Hello, I am interested in learning how query weight is handled by XGBoost in Learning-to-Rank. More specifically, if there is some kind of normalization happening for queries that contain too many pairs. As far as I understood in the code, no normalization on this regard is going on but would like to double-check that.

Thank you in advance.

jiamingy · December 13, 2023, 5:02am

Apologies for the late reply, there’s normalization based on weighted lambda gradient.

bellati · December 13, 2023, 8:00am

All good, thank you for you reply.

I am using v1.7.5

If it is not too much to ask, could you point me where this is happening ?

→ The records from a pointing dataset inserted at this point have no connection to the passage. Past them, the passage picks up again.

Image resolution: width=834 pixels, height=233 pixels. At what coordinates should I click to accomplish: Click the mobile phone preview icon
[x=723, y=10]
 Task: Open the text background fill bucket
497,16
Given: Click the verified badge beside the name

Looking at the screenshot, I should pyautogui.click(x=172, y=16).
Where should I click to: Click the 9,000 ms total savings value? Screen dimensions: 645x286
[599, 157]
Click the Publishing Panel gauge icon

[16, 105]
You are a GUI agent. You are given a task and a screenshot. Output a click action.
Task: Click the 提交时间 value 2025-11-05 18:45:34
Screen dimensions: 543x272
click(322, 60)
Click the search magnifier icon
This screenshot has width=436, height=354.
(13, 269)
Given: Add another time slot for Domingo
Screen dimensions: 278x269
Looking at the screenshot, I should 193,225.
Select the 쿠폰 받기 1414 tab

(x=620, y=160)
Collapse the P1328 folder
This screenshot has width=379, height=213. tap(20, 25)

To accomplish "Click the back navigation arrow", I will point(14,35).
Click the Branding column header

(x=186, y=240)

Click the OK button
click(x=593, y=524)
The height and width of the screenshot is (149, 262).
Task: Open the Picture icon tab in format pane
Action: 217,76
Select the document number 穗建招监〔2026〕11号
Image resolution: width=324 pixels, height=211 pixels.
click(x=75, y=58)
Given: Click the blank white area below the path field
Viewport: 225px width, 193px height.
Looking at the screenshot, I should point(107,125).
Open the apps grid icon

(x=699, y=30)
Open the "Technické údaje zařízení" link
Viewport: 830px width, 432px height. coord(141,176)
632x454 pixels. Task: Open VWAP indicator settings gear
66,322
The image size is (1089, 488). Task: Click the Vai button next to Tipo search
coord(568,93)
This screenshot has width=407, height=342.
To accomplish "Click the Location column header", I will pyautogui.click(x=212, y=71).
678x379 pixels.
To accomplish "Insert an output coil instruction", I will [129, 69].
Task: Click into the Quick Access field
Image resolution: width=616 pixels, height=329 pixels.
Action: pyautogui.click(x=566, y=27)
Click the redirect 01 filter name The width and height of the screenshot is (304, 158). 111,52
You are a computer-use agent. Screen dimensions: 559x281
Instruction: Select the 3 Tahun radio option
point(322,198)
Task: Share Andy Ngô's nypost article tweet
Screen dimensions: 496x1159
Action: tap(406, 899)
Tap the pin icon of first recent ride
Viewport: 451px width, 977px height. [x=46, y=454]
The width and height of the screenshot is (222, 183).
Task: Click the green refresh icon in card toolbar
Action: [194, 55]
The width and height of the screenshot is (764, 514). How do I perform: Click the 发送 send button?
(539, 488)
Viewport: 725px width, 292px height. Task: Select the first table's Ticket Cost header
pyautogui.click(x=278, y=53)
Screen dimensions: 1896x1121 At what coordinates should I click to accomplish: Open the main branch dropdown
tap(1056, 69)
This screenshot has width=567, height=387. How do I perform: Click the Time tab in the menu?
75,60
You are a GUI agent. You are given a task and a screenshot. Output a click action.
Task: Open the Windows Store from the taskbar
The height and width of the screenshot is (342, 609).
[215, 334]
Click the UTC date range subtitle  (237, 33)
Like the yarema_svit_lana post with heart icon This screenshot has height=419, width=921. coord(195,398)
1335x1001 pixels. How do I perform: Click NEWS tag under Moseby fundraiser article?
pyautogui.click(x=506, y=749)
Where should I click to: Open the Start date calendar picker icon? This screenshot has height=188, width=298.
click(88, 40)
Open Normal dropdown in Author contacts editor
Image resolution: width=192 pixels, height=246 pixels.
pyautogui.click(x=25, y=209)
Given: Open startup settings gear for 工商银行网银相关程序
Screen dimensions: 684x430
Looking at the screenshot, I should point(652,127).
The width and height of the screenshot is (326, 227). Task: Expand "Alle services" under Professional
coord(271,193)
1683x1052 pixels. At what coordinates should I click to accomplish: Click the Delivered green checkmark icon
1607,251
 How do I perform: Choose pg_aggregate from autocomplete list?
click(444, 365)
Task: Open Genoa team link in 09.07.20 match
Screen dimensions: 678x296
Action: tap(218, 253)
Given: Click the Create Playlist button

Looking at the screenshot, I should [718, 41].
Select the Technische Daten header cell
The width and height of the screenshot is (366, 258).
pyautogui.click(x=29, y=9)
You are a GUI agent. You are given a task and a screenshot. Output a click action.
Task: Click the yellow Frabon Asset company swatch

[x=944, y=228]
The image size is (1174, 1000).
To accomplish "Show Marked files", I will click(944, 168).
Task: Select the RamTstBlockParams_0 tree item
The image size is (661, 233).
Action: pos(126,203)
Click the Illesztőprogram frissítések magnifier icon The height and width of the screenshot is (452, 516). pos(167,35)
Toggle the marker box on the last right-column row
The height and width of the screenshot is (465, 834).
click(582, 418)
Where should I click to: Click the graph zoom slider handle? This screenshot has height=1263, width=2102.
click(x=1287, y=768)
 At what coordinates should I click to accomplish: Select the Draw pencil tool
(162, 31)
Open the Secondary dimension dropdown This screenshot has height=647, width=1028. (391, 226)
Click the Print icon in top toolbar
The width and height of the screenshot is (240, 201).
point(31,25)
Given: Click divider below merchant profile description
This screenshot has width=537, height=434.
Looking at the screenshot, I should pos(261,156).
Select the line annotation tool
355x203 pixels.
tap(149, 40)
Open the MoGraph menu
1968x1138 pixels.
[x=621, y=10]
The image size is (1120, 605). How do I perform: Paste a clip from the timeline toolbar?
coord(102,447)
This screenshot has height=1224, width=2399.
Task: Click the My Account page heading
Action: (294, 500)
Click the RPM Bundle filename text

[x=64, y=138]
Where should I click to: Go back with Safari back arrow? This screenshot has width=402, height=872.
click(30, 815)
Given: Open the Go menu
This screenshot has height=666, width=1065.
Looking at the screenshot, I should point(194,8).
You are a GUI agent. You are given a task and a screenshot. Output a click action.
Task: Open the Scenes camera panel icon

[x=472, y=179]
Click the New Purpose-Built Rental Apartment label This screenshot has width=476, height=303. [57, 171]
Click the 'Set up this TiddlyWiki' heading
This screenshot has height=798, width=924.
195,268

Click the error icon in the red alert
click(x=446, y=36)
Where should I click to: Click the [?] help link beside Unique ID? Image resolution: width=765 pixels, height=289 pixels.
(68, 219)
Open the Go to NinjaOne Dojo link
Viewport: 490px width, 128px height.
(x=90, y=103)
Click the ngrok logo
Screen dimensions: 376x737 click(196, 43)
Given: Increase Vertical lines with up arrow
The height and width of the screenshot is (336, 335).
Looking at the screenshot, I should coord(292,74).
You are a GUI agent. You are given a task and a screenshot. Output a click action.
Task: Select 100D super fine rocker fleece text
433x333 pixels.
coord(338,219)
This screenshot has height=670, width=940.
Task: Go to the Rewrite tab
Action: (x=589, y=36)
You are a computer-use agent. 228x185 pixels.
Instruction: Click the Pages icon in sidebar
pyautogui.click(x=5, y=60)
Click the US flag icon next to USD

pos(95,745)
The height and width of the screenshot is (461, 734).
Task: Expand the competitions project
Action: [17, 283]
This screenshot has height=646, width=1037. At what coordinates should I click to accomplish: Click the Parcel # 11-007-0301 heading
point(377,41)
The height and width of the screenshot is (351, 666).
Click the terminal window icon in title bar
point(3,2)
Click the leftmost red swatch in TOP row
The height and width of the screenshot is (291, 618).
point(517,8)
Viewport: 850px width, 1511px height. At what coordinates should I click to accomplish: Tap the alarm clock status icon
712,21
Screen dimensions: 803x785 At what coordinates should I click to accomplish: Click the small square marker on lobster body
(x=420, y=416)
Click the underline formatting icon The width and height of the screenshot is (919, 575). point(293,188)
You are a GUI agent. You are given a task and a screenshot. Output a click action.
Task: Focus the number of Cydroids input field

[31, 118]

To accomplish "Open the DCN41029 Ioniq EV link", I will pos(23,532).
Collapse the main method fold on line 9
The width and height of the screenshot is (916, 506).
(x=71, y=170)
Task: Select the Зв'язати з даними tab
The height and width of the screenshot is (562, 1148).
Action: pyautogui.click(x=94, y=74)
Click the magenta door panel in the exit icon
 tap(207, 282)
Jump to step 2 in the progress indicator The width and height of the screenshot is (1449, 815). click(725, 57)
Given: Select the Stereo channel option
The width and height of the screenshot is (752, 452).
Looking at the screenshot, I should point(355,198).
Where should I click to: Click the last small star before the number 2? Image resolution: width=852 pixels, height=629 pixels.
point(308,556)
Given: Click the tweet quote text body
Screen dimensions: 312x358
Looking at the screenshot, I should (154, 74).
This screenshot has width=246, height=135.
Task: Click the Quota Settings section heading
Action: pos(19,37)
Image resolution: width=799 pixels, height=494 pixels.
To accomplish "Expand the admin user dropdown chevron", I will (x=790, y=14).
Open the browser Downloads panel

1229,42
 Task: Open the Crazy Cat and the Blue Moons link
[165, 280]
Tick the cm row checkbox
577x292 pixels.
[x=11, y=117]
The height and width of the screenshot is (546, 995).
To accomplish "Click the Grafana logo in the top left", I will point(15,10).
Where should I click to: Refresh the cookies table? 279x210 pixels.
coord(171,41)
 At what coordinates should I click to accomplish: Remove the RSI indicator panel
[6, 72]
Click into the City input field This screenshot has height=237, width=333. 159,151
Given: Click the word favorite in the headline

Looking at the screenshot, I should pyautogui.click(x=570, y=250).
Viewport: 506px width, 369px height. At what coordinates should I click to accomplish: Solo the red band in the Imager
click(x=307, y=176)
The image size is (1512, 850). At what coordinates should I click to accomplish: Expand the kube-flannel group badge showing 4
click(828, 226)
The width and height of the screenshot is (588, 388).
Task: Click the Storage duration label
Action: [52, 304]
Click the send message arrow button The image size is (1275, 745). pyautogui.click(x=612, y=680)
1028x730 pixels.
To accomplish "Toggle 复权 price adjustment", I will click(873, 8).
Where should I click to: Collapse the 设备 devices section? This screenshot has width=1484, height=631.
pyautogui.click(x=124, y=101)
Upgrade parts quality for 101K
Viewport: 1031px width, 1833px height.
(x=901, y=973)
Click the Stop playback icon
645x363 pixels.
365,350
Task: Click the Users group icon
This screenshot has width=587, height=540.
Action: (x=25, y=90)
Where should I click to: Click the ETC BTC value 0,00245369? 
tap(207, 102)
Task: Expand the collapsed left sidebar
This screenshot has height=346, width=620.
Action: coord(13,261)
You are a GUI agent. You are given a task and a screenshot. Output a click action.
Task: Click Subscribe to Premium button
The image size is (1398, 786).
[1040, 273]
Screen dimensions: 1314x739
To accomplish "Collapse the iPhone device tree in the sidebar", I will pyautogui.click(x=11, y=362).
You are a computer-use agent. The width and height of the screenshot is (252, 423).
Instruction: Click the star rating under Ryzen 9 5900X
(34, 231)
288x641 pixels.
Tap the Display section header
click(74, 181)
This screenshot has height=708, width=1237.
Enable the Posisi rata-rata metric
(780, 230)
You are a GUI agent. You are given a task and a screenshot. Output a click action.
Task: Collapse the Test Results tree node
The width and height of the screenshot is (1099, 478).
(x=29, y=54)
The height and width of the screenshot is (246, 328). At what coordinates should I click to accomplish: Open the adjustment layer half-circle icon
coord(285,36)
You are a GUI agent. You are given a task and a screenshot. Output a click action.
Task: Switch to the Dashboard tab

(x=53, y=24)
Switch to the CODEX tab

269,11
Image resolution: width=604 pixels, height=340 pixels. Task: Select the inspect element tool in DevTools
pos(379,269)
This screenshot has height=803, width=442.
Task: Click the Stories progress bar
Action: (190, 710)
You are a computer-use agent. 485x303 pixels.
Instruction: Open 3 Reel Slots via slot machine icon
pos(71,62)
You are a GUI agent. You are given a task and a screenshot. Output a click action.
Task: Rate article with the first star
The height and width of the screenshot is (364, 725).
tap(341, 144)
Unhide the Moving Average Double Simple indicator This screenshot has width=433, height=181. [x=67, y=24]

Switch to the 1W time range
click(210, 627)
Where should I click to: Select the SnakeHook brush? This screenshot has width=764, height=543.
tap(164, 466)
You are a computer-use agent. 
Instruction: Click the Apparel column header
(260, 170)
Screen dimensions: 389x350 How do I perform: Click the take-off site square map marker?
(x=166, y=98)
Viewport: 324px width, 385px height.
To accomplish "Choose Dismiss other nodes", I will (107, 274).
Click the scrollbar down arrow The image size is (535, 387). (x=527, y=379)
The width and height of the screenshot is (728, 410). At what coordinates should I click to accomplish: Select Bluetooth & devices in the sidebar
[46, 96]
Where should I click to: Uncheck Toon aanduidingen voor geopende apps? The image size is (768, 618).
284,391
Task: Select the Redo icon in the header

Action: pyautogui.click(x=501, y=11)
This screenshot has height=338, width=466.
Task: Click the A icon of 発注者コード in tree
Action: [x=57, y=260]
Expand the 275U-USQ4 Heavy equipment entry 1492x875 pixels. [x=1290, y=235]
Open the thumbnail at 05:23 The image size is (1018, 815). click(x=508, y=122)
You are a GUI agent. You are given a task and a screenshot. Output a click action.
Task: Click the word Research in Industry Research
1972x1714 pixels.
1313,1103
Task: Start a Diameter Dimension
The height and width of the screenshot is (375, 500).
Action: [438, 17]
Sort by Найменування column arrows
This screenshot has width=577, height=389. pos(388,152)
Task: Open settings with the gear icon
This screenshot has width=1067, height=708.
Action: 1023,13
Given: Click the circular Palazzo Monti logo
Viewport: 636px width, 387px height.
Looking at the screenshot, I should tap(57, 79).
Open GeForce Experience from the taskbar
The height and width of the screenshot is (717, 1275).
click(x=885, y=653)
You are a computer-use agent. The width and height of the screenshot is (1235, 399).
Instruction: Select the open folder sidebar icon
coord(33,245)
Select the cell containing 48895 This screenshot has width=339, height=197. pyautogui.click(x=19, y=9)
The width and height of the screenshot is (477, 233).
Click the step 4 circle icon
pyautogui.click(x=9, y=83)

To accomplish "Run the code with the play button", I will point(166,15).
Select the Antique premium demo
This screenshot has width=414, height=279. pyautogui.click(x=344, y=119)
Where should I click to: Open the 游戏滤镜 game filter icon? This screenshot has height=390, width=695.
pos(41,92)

I see that there is a weight per group and some constant weight normalization factor that still should preserve the relative distance between groups. link
I also see some normalization based on the num_pairsample param, which, by default, assumes the value of 1.
And yet another one based on fix_list_weight, which by default is 0 and uses the number of documents in the query.

link for both points 2,3

What you refer to, is it any of the options above ? I am new to the code base so I possibly could have missed something.

jiamingy · December 13, 2023, 4:44pm

I revamped the LTR implementation in 2.0, the following links are for the new implementation, I can’t recall the details for the old one, which I think had much less features.

bellati · December 14, 2023, 8:39am

Thanks! I will read it through! I am still stuck with 1.7.5 because I am training using the jvm-packages and we are not able to use newer versions because of a problem with maven.